Hundreds registered to run, including a contingent from the cross-country team at Francis Marion College in Florence.
Everything was going great. Until race day.
The Harley-Davidson of Hope
There were two major problems. Well, three. The first was the pace car. By “car” I mean the enormous Harley-Davidson driven by our county sheriff that would escort the runners from Kellahan Park towards the river. The sheriff had been told to stay ahead of the leaders. Which he did. But when the starting gun sounded, the elite Francis Marion athletes bolted out and quickly distanced themselves from the pack as the roaring motorcycle blazed the way.
The second problem was a lack of course monitors and directional signs along the impossibly twisting and intricate route. Within minutes, the leaders were out of sight, leaving the rest of the slower mass to guess where to go.
Bedlam ensued. Runners were spotted dashing through backyards, stumbling dazedly on dirt trails, circling the Moose Lodge endlessly. Some gave up and began thumbing for rides home.
Back at Kellahan Park, the sheriff’s Harley roared into view, siren blaring. It was trailed by the first, second, and third-place finishers, followed by … nobody.
Over the course of the next two hours, runners straggled in. They came from all directions: sprinting, walking, one on a bicycle. Most took the situation in stride. Some laughed about it. Others, not so much.
When the Going Gets Tough
Which brings us to problem number three. When the magnitude of the disaster became clear, the race director – a local bank president – did what no self-respecting Optimist would ever do. He ran away.
By then, all runners had been safely accounted for. But what about the awards ceremony? How to determine who gets a trophy when some finishers ran half a marathon while others went only a mile or two?
The crowd was growing restless. The race director had fled. No Optimist stepped forward to bring order to the chaos. Until my father spoke up.
“Of all the races you’ve run,” he said to the runners with his trademark smile. “I bet you’ll never forget this one.”
And then he proposed, in the absence of a better suggestion, to distribute trophies by group consensus.
What happened next was a beautiful reminder that when life produces lemons, most people – not all, but most – will make lemonade. One of the Francis Marion winners gave his trophy to the youngest participant.

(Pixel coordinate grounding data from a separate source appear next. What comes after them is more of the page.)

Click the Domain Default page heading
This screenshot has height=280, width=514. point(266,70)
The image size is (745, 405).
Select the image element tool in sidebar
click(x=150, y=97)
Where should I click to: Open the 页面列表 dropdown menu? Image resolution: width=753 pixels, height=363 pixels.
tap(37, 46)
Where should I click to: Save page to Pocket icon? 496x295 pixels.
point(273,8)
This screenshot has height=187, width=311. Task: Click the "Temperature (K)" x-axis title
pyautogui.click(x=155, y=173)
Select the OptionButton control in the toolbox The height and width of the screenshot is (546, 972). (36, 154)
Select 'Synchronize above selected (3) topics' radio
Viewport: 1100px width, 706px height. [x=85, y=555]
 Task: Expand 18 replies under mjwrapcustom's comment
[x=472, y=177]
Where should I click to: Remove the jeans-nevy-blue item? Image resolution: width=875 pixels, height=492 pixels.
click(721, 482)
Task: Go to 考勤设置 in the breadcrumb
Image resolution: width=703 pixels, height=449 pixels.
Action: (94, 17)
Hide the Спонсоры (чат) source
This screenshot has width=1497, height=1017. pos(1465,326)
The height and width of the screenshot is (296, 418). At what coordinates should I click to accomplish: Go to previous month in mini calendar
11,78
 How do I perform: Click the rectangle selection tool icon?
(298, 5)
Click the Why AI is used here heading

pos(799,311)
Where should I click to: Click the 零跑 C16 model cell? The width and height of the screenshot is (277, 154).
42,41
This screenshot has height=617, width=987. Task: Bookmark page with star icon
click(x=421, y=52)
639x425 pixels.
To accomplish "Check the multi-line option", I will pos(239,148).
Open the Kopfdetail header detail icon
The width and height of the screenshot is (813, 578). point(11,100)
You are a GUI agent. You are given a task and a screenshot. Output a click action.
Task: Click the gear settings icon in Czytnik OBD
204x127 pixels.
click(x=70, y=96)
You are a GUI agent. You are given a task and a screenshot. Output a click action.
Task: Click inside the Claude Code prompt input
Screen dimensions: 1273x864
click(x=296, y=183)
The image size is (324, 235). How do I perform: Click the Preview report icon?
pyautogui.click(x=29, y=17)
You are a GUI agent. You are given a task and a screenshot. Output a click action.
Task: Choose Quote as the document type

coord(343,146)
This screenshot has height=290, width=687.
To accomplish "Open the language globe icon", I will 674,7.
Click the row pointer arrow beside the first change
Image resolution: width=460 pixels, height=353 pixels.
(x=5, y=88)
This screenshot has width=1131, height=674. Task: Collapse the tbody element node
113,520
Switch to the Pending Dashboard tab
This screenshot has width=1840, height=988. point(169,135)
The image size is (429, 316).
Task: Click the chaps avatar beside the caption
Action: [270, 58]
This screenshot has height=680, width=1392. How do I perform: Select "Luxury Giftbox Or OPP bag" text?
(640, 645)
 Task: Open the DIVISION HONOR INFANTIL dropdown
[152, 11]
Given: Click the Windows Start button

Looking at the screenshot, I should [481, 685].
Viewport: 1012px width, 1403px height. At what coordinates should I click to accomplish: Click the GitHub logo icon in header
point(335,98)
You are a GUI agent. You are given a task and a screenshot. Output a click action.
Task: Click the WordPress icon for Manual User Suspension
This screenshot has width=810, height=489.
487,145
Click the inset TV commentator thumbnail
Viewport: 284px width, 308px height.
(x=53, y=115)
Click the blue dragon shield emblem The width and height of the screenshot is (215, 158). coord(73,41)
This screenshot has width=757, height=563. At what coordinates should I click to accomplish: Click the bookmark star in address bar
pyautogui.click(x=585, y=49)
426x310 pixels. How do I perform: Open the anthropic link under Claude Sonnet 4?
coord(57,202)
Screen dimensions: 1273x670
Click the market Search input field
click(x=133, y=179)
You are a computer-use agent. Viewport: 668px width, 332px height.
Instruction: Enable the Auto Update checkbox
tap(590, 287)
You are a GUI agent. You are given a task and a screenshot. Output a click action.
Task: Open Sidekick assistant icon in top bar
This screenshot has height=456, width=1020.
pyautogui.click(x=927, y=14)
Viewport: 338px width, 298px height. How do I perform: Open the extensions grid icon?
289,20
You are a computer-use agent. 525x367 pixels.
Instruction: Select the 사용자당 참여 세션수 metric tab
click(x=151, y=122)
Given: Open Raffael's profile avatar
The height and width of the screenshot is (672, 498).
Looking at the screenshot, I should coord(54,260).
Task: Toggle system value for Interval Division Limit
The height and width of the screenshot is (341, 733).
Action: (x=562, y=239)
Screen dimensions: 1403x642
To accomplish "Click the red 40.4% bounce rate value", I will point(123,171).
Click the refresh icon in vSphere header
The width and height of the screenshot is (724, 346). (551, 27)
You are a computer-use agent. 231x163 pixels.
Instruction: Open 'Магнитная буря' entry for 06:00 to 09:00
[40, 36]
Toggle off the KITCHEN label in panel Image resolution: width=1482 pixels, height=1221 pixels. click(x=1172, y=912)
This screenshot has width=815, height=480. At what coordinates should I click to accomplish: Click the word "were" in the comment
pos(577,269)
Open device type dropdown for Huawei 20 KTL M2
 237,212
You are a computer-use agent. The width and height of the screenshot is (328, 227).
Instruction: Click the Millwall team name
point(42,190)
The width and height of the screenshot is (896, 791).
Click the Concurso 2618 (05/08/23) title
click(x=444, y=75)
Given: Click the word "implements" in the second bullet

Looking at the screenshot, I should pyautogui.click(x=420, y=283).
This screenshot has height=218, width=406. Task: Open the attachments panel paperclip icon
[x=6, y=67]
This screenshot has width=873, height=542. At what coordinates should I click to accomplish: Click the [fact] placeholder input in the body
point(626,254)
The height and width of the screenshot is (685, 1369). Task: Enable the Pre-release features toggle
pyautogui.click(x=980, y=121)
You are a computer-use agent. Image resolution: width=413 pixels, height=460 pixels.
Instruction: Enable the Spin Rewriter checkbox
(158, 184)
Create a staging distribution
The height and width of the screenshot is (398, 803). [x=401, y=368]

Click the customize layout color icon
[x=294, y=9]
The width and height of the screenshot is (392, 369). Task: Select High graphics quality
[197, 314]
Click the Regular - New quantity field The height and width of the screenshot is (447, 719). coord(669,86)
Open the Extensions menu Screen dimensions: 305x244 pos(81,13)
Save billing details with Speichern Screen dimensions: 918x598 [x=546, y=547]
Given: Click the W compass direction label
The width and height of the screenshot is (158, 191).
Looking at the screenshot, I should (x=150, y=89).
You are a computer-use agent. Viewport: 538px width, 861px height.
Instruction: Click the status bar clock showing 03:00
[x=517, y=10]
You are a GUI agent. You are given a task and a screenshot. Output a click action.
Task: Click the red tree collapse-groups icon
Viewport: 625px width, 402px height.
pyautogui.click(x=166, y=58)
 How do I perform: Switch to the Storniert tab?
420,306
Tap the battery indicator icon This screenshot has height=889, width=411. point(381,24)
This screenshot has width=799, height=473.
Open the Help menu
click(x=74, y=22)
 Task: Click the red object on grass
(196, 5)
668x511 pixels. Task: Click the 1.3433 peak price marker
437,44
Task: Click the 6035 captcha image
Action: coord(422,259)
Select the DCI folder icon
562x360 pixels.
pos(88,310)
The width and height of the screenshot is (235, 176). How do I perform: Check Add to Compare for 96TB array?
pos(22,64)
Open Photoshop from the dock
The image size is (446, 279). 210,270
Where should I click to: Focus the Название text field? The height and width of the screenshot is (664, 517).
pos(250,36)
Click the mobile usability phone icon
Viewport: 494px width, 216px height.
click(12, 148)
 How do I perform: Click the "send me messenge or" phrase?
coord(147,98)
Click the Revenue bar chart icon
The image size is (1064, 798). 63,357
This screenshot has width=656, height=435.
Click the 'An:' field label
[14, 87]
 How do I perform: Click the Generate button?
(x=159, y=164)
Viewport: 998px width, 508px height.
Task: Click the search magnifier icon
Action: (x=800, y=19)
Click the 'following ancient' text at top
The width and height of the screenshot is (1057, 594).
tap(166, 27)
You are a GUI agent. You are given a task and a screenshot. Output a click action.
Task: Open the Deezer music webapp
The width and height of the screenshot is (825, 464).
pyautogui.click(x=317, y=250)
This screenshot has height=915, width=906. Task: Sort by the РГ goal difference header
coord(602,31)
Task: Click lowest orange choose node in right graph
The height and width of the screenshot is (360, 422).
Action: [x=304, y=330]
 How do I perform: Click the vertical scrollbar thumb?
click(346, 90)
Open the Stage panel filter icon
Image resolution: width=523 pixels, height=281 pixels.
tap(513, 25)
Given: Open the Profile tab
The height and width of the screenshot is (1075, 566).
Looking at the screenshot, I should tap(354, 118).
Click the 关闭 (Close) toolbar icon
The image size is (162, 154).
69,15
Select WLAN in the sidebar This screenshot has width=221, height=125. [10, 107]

Another gave his to the oldest.
And so it went, with trophies being passed around and shared and everyone smiling and the sheriff letting children sit on his big bike and the sun bright and glorious on a perfect October day.
To Be So Strong Nothing Can Disturb You
What does any of this have to do with practicing law? Not much, I suppose. Unless you think staying positive and being unafraid to stand up when others wilt are nice qualities for a lawyer to have.
Years ago, I returned to Kingstree to clear out my parents’ house after their deaths. I ran into Billy Stafford, who still had his t-shirt from the 1979 Black River Run – and a trophy too.
“The only trophy I’ve ever won,” he said. “Thanks to your father.”
Thanks indeed. How lucky I was to be raised by a man who was comfortable in his own skin, who moved through life with lightness and grace, who lived through tougher times than I can imagine but never let it pinch his heart.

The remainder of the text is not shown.